If you or your partner claim child benefit you may be required to report this income on your Return.
In particular, if you or your partner earn over £50,000 the High Income Child Benefit Tax Charge will apply. This charge will be due from the individual with the highest income who may not be the individual who originally made a claim for the benefit. It is therefore useful to indicate to your tax advisor whether child benefit has been claimed by you or your partner and, if it has, to provide details of your partner’s income.
Please note that the High Income Child Benefit Tax Charge applies to co-habiting partners as well as married couples or civil partners.
Once you have confirmed your partner’s income to your tax advisor, they will be able to assess whether you are eligible to claim Marriage Allowance. This Allowance is only relevant for married couples or civil partners who are both basic rate taxpayers.
Marriage Allowance will provide tax relief to the spouse with the higher income by effectively allocating 10% of the spouse’s Personal Allowance to the higher income earner. This claim is therefore beneficial if your spouse receives income below their Personal Allowance (for the 2021/22 tax year this is £12,570).
Another form of tax relief that can be claimed via your Tax Return relates to gift aid payments you make to registered charities. Individuals who are higher or additional rate taxpayers should provide their tax advisors with details of all gift aid payments made during the relevant tax year as tax relief will be provided by way of extending their basic or higher rate tax bands. This is turn means that more of their income will be taxed at the lower rates. This relief is not applicable to basic rate taxpayers.

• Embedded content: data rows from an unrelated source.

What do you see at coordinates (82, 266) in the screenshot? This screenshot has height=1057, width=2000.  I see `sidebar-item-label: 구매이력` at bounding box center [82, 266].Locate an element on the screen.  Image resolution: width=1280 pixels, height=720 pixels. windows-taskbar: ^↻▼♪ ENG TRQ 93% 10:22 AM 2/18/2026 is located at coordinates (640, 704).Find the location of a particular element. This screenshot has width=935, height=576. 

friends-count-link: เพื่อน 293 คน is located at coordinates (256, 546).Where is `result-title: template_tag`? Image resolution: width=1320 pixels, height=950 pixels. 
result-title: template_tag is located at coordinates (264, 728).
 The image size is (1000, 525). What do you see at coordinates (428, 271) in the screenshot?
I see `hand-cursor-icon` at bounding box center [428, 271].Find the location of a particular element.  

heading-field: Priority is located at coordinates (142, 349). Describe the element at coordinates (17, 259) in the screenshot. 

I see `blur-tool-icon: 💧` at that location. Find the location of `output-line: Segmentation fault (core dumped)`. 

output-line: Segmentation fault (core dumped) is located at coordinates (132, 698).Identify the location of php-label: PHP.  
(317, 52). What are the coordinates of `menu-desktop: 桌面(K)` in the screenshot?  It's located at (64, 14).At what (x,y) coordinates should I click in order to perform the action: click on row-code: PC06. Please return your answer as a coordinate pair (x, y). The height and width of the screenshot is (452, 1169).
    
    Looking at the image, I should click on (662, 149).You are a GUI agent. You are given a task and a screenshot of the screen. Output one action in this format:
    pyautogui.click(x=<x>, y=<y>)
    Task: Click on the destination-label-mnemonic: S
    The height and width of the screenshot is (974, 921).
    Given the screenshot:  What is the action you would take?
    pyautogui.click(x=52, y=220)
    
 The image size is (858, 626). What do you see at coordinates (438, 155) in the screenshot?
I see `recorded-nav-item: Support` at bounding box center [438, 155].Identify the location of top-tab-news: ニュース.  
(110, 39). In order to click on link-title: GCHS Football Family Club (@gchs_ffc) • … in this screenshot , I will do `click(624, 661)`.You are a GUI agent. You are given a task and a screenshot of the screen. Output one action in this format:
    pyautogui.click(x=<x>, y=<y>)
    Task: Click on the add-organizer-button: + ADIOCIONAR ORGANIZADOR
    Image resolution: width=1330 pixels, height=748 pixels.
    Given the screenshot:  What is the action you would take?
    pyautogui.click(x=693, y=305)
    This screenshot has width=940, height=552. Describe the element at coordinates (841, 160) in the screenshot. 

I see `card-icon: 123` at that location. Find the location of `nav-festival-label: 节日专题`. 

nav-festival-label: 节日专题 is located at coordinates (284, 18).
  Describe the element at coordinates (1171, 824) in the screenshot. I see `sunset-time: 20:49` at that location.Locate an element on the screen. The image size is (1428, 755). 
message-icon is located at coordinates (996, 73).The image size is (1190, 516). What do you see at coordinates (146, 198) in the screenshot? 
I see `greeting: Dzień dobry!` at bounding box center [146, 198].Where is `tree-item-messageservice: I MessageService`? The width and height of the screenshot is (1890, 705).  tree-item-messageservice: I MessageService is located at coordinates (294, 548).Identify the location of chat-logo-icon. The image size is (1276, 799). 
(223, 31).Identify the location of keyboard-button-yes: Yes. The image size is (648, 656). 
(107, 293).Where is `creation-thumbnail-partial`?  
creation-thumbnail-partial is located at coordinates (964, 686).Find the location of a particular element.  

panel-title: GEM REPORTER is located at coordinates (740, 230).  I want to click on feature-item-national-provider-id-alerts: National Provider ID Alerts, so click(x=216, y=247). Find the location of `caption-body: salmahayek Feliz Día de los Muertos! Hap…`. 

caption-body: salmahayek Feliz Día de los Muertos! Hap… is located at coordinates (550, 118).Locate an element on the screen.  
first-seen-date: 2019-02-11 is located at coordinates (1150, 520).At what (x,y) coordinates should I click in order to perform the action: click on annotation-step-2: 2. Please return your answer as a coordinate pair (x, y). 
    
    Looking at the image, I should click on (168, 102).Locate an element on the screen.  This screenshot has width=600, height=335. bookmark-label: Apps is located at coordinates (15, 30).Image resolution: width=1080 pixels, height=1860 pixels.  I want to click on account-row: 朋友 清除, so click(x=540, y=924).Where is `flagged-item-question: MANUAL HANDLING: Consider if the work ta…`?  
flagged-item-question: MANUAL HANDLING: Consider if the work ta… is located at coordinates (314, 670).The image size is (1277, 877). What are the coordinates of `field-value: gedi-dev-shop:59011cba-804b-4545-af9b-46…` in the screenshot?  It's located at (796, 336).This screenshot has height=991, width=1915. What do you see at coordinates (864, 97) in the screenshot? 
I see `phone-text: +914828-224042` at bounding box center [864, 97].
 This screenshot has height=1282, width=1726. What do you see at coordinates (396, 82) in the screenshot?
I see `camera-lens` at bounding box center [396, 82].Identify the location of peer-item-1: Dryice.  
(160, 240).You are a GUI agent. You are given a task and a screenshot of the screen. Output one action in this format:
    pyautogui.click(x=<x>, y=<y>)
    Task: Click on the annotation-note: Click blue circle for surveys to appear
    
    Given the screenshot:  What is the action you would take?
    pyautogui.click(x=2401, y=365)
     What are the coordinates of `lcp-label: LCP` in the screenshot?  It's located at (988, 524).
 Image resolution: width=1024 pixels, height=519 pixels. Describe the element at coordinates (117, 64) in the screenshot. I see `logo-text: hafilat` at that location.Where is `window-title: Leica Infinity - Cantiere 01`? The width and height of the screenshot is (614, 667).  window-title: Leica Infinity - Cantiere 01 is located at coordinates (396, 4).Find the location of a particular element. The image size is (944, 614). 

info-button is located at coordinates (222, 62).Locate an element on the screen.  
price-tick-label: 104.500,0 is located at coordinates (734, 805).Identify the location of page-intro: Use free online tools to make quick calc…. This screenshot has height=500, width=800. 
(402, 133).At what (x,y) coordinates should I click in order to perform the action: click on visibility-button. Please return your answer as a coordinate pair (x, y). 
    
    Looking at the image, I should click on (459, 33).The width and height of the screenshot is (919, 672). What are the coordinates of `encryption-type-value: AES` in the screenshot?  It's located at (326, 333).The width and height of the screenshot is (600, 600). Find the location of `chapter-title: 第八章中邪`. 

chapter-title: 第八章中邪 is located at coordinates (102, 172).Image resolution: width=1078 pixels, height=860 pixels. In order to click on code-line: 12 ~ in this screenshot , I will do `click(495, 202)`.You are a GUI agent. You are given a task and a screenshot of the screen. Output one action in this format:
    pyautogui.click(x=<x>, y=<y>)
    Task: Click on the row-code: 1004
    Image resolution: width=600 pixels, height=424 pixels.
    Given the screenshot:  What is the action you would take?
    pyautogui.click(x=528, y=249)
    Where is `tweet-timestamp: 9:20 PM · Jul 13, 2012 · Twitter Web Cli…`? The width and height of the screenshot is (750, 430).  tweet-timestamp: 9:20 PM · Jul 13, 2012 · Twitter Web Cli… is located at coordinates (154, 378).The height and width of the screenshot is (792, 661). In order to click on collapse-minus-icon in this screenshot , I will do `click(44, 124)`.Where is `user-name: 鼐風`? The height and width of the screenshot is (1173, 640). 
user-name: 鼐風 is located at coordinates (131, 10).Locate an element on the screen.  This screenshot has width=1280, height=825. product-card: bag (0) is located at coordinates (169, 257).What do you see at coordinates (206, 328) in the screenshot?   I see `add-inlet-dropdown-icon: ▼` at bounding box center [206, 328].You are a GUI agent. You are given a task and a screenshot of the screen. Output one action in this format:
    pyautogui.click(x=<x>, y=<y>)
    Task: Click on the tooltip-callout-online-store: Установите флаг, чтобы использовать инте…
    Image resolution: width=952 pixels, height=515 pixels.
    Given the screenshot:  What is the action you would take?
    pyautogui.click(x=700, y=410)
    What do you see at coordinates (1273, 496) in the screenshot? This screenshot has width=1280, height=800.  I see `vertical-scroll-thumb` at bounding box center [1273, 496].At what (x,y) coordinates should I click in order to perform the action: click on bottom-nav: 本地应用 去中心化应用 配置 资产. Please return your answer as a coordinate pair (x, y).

Any personal pension contributions made during the year can also generate tax relief via your Tax Return if you are a higher or additional rate taxpayer. Again, the relief works by extending the basic and higher rate tax bands.
Pension contributions made into an occupational pension are often paid gross, meaning that they are paid from your salary before your income tax has been calculated. Therefore, the tax relief on these contributions has already been received. However, if your pension contributions are being paid net, i.e. from taxed income, there may be scope to claim further tax relief via your Tax Return. If you are unsure about whether pension contributions have been made from your gross or net salary, you can provide your tax advisor with a copy of your payslip and they will be able to confirm this for you.
Personal pension contributions are also taken into account when calculating your adjusted net income. This is particularly relevant for individuals with total income in excess of £100k as your Personal Allowance is restricted once your adjusted net income exceeds this threshold. Therefore, providing details of any personal pension contributions made within the year could be particularly useful for higher income earners.